Collection entries
----------------------------------------
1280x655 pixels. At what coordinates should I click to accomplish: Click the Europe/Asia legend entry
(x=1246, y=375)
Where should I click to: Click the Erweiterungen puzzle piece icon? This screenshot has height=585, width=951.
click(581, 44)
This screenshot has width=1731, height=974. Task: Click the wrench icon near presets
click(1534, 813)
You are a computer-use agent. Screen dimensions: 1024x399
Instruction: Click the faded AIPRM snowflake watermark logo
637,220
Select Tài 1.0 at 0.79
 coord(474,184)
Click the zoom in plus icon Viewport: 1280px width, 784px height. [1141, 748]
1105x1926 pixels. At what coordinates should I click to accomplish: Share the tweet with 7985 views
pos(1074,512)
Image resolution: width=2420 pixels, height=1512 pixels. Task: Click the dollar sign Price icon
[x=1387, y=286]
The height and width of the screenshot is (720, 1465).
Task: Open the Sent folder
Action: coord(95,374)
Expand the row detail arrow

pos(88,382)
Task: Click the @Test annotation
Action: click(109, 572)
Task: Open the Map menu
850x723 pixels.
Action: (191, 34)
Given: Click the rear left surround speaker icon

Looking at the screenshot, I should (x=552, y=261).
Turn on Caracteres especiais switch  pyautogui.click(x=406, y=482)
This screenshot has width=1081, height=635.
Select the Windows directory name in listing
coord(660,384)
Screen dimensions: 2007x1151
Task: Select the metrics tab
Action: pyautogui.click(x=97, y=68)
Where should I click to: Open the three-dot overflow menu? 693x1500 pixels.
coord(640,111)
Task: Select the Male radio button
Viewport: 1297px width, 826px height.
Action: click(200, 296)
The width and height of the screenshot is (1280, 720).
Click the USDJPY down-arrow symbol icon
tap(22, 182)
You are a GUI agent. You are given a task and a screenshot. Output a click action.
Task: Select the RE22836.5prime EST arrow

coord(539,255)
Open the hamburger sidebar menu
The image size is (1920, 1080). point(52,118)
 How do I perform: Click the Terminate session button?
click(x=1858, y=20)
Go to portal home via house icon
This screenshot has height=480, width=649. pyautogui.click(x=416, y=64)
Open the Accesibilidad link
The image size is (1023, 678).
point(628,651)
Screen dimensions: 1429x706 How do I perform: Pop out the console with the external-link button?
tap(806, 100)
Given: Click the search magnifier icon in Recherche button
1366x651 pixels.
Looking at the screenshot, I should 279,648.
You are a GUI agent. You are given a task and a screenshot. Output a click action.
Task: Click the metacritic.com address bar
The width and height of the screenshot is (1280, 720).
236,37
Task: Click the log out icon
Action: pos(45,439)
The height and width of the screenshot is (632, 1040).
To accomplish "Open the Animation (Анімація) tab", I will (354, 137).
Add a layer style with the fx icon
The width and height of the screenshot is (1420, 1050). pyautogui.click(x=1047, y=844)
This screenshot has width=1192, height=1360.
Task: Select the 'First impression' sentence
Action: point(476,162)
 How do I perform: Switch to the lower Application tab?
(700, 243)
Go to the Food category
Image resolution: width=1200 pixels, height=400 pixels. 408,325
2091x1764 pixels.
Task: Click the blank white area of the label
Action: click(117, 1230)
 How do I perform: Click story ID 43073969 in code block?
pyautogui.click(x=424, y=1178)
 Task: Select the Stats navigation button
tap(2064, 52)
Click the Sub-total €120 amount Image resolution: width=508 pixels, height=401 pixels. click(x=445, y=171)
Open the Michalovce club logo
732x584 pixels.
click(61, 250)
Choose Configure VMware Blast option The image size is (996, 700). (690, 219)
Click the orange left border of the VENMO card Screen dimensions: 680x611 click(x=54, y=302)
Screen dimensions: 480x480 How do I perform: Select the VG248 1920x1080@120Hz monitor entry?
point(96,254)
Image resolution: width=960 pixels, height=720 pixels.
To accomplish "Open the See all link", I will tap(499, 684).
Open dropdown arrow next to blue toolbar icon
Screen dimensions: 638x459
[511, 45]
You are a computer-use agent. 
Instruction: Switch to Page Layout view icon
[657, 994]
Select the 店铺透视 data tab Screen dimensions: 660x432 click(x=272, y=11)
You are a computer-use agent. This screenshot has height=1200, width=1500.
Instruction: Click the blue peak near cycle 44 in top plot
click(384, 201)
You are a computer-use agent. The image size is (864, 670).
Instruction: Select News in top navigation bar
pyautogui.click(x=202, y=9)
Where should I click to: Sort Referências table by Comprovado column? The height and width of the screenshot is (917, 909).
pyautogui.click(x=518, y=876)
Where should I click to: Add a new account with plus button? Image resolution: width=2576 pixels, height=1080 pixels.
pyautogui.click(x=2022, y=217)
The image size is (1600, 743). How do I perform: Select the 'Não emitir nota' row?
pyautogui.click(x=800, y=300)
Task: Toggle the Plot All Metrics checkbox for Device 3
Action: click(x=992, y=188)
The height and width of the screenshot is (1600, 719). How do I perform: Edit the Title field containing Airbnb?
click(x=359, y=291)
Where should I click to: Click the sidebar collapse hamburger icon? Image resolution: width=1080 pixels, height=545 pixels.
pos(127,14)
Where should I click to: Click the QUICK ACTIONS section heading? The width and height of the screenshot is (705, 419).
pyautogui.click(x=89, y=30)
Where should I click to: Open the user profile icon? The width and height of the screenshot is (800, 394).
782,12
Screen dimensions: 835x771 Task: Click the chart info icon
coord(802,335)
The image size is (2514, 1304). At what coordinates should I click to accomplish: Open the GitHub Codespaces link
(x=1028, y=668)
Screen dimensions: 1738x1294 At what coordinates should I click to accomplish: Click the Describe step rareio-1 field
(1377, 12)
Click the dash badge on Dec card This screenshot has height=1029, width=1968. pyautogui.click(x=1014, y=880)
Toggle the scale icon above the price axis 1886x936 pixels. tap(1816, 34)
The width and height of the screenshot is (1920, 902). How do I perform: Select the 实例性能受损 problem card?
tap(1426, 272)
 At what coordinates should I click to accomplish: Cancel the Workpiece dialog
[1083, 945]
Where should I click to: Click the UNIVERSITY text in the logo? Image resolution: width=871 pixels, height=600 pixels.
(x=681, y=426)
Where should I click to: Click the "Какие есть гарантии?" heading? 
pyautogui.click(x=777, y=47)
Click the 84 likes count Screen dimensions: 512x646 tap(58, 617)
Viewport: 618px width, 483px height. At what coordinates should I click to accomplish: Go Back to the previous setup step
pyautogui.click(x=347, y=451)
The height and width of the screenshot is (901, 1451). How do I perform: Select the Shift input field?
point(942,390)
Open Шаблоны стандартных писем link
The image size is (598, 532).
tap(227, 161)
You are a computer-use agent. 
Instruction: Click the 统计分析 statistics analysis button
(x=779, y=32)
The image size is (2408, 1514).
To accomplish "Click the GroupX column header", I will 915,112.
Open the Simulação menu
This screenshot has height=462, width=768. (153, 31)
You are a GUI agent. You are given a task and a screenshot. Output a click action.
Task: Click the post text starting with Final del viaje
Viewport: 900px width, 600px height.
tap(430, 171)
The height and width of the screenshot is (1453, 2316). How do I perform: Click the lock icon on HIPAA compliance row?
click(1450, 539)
----------------------------------------
PROBLEM DETAILS: Reproduce the records word for word, starting at the line that contains "Toggle the scale" and ending at the final line of the records.

TASK OUTPUT:
Toggle the scale icon above the price axis 1886x936 pixels. tap(1816, 34)
The width and height of the screenshot is (1920, 902). How do I perform: Select the 实例性能受损 problem card?
tap(1426, 272)
 At what coordinates should I click to accomplish: Cancel the Workpiece dialog
[1083, 945]
Where should I click to: Click the UNIVERSITY text in the logo? Image resolution: width=871 pixels, height=600 pixels.
(x=681, y=426)
Where should I click to: Click the "Какие есть гарантии?" heading? 
pyautogui.click(x=777, y=47)
Click the 84 likes count Screen dimensions: 512x646 tap(58, 617)
Viewport: 618px width, 483px height. At what coordinates should I click to accomplish: Go Back to the previous setup step
pyautogui.click(x=347, y=451)
The height and width of the screenshot is (901, 1451). How do I perform: Select the Shift input field?
point(942,390)
Open Шаблоны стандартных писем link
The image size is (598, 532).
tap(227, 161)
You are a computer-use agent. 
Instruction: Click the 统计分析 statistics analysis button
(x=779, y=32)
The image size is (2408, 1514).
To accomplish "Click the GroupX column header", I will 915,112.
Open the Simulação menu
This screenshot has height=462, width=768. (153, 31)
You are a GUI agent. You are given a task and a screenshot. Output a click action.
Task: Click the post text starting with Final del viaje
Viewport: 900px width, 600px height.
tap(430, 171)
The height and width of the screenshot is (1453, 2316). How do I perform: Click the lock icon on HIPAA compliance row?
click(1450, 539)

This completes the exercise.